Cuando salió al andén, Elena quedó aterrada al ver que el asesino había desaparecido. Miró a todas partes: ¿por dónde se habría ido? Leyó el rótulo que había sobre la salida que más cerca había tenido el hombre: «Correspondencia Línea 1: Portazgo-Plaza de Castilla». Aquélla era la línea por la que Bernal había apostado. Se dirigió rápidamente al pasillo y subió las escaleras que conducían al atestado vestíbulo, cuyo suelo estaba inundado de propaganda electoral. Pero no había el menor rastro del hombre. Cielos, se había movido mucho más aprisa que antes. ¿La habría visto seguirle? Vaciló ante la entrada de la Línea 1. ¿Qué andén, a Portazgo o a Plaza Castilla? Las escaleras del de dirección Plaza Castilla estaban más cerca y aquéllas fueron las que tomó. En cualquier caso, lo vería en el andén de enfrente si el individuo había tomado las otras.

Corrió escaleras abajo en el momento en que un tren pitaba, y de repente vio a Cortés en el instante de entrar en él.

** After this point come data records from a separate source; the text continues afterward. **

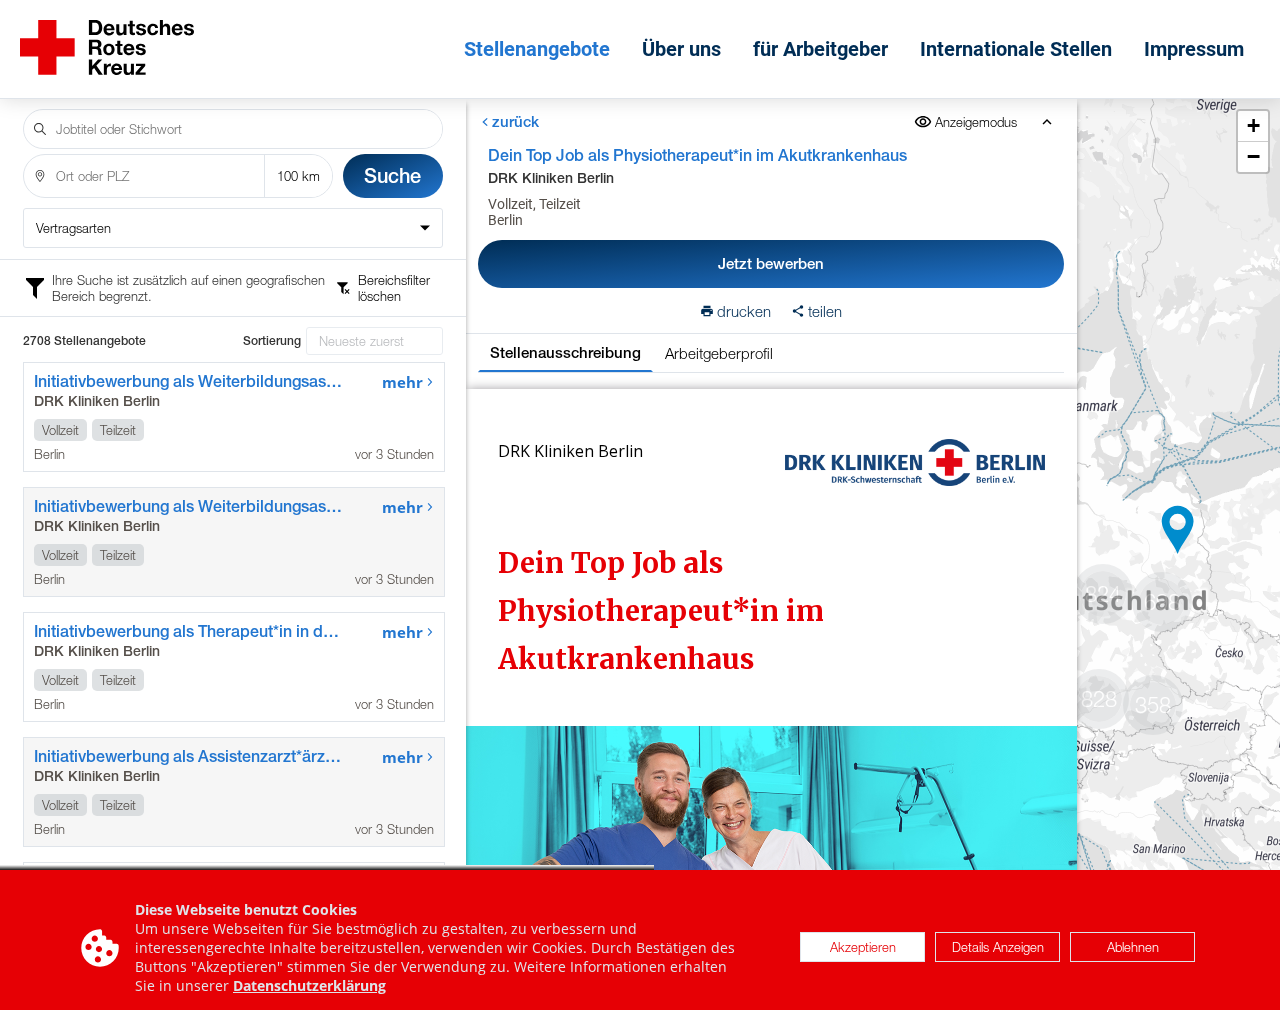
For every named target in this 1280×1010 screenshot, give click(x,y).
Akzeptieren (863, 948)
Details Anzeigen (998, 948)
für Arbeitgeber (820, 49)
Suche (392, 175)
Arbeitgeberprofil (719, 353)
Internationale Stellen (1016, 49)
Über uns (681, 49)
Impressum (1194, 49)
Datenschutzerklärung (309, 985)
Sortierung (272, 341)
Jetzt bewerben (771, 263)
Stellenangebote (537, 49)
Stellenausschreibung (565, 352)
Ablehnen (1133, 948)
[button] (1178, 530)
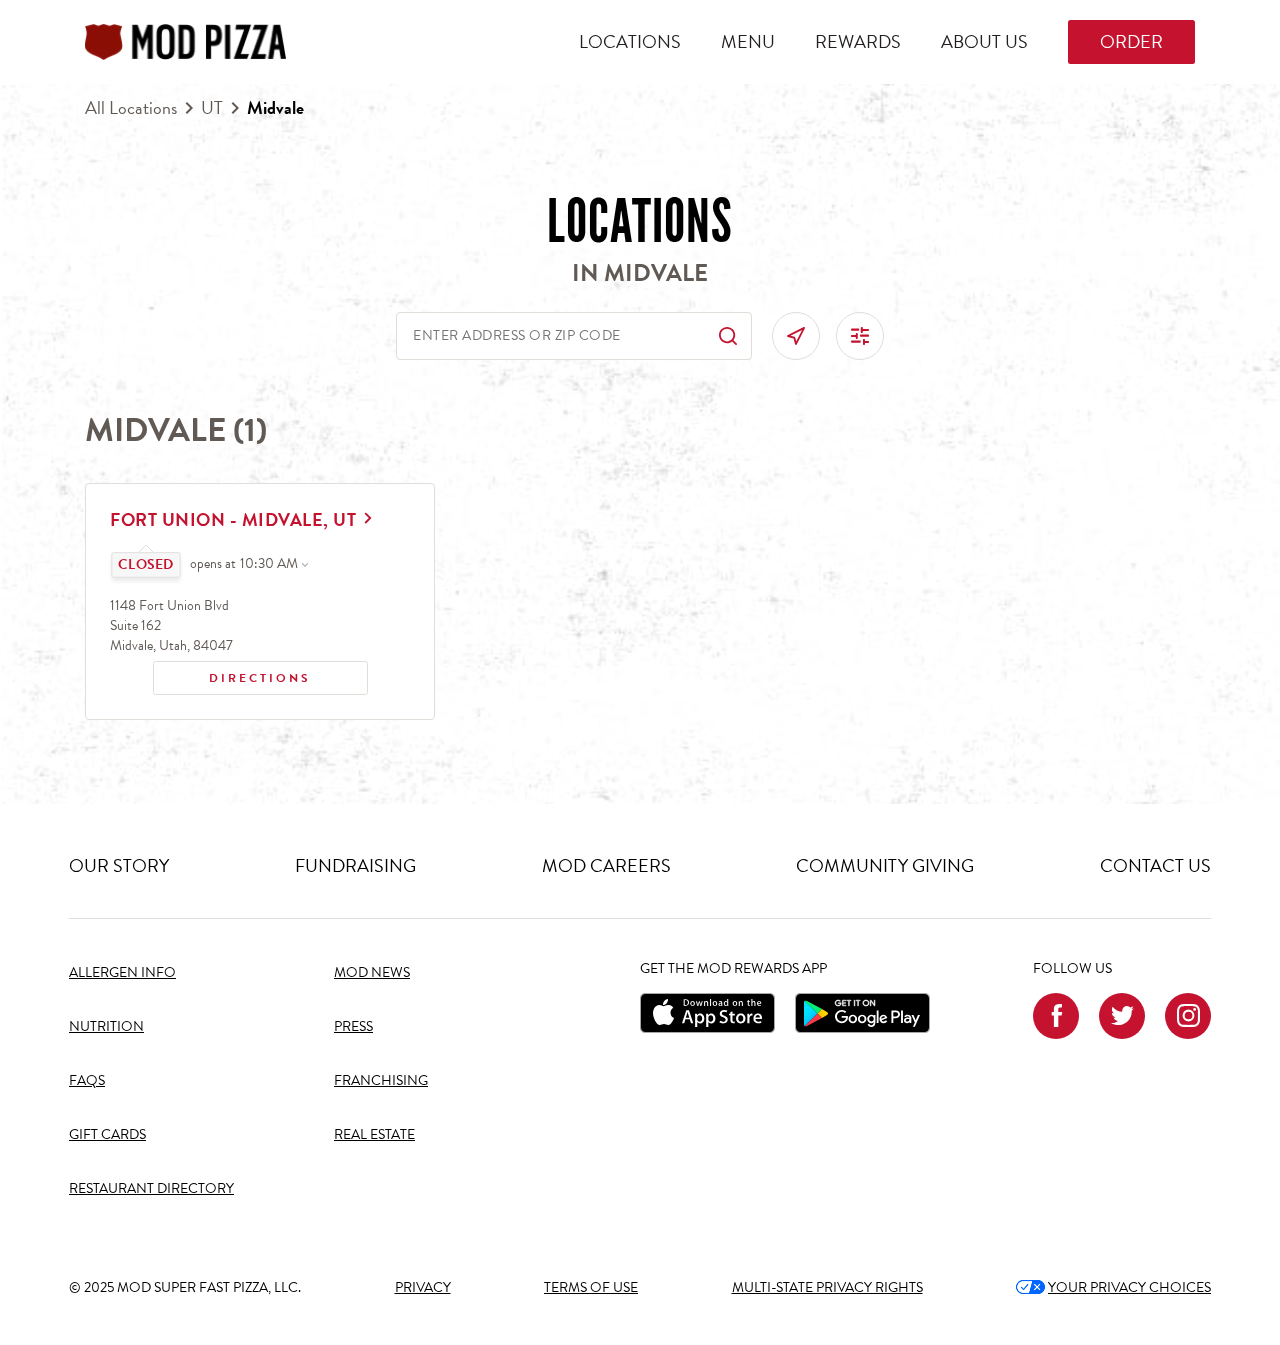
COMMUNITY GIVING (885, 865)
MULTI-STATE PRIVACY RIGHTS (827, 1287)
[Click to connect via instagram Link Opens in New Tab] (1188, 1016)
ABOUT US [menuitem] (984, 41)
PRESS (353, 1026)
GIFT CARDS (107, 1134)
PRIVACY (423, 1287)
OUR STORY (119, 865)
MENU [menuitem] (748, 41)
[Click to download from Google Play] (862, 1013)
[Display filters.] (860, 336)
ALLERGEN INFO (122, 972)
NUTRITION (106, 1026)
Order (1131, 41)
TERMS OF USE (591, 1287)
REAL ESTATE (374, 1134)
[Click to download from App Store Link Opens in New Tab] (707, 1013)
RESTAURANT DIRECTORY (151, 1188)
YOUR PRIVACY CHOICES (1113, 1287)
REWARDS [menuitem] (858, 41)
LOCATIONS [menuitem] (630, 41)
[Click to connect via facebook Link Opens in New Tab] (1056, 1016)
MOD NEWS (372, 972)
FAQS (87, 1080)
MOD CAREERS (606, 865)
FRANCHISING (381, 1080)
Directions (232, 674)
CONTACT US (1155, 865)
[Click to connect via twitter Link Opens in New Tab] (1122, 1016)
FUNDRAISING (355, 865)
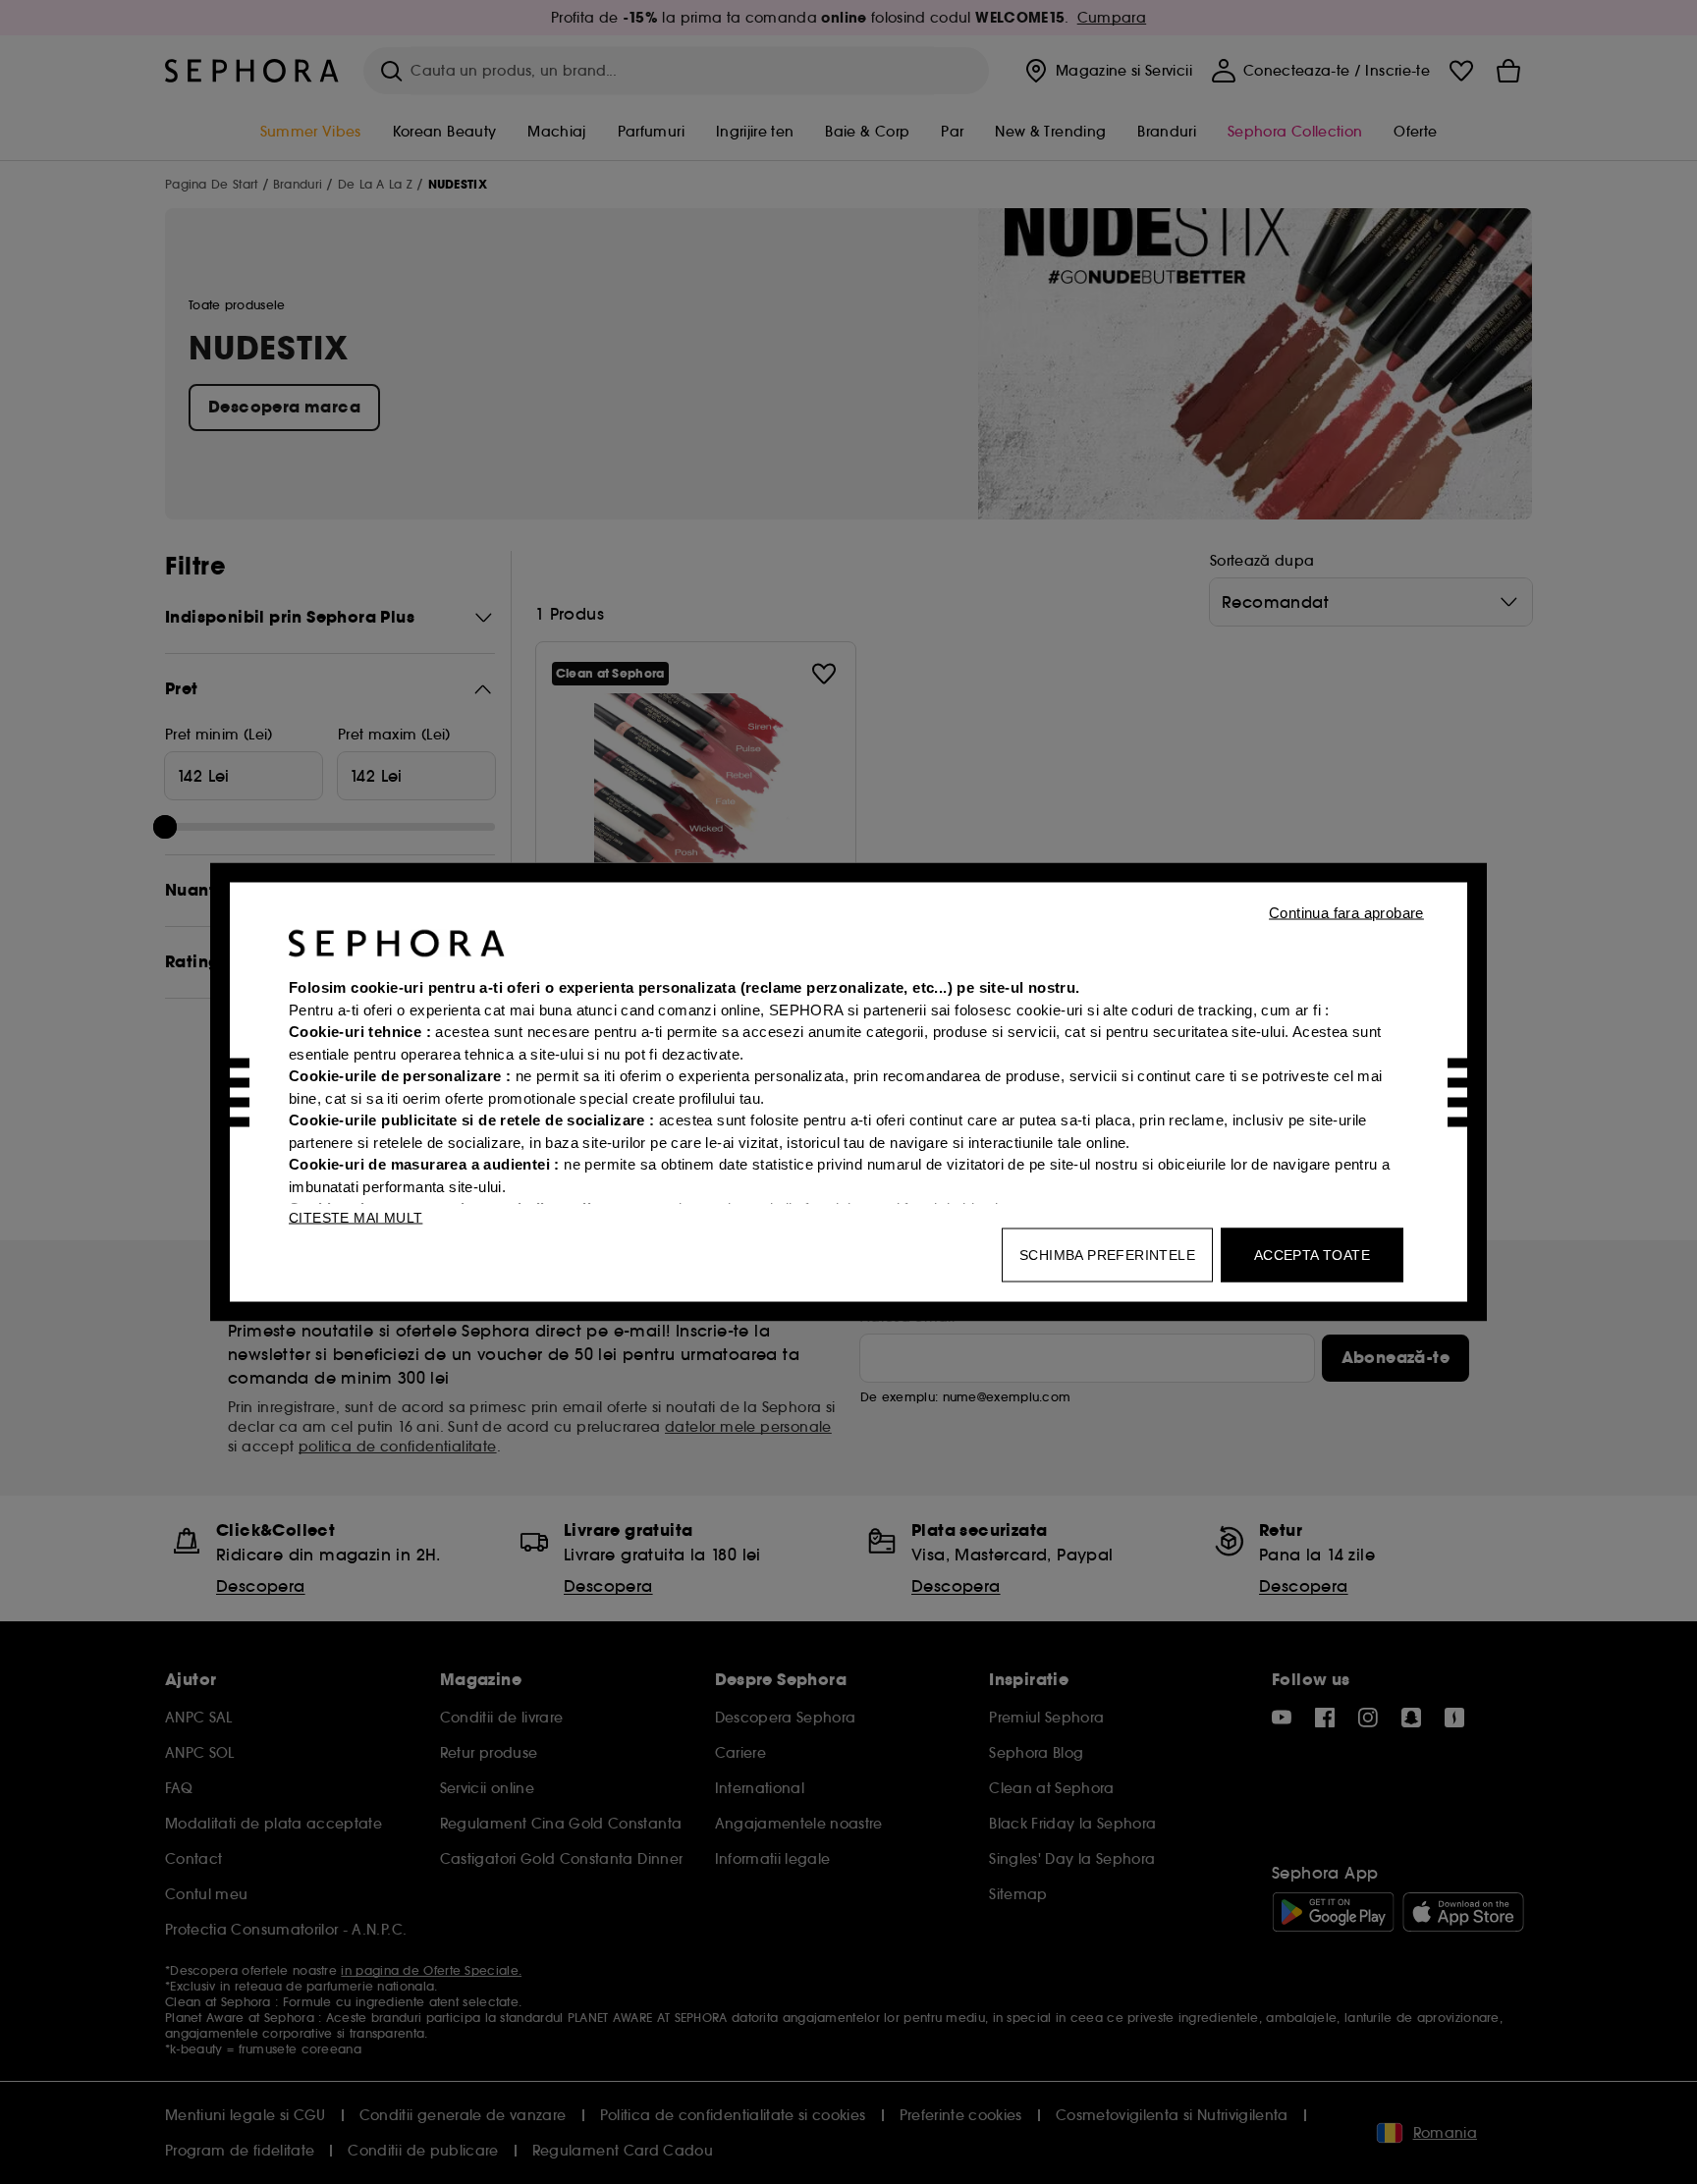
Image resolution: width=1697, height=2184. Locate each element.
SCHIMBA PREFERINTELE (1107, 1255)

Se las arregló para salvar la barrera automática que bloqueaba el paso inmediatamente antes de la partida de un tren, corrió por el andén y se coló por entre ambas puertas en el momento en que éstas se cerraban. El tren estaba hasta los topes y la joven advirtió que tenía al asesino a escasos centímetros. Se volvió de cara a las puertas y le dio la espalda.

Ángel Gallardo se echó a temblar cuando no vio ni rastro de Elena en el andén de la Línea 2. Entró corriendo en la oficina y preguntó al encargado de estación dónde había ido la inspectora Fernández.

– Esto ya es el colmo -dijo el encargado-. Esto parece hoy un manicomio. Dejó el teléfono, salió corriendo en el momento en que partía el tren cuarenta y cinco y ya no he vuelto a verla.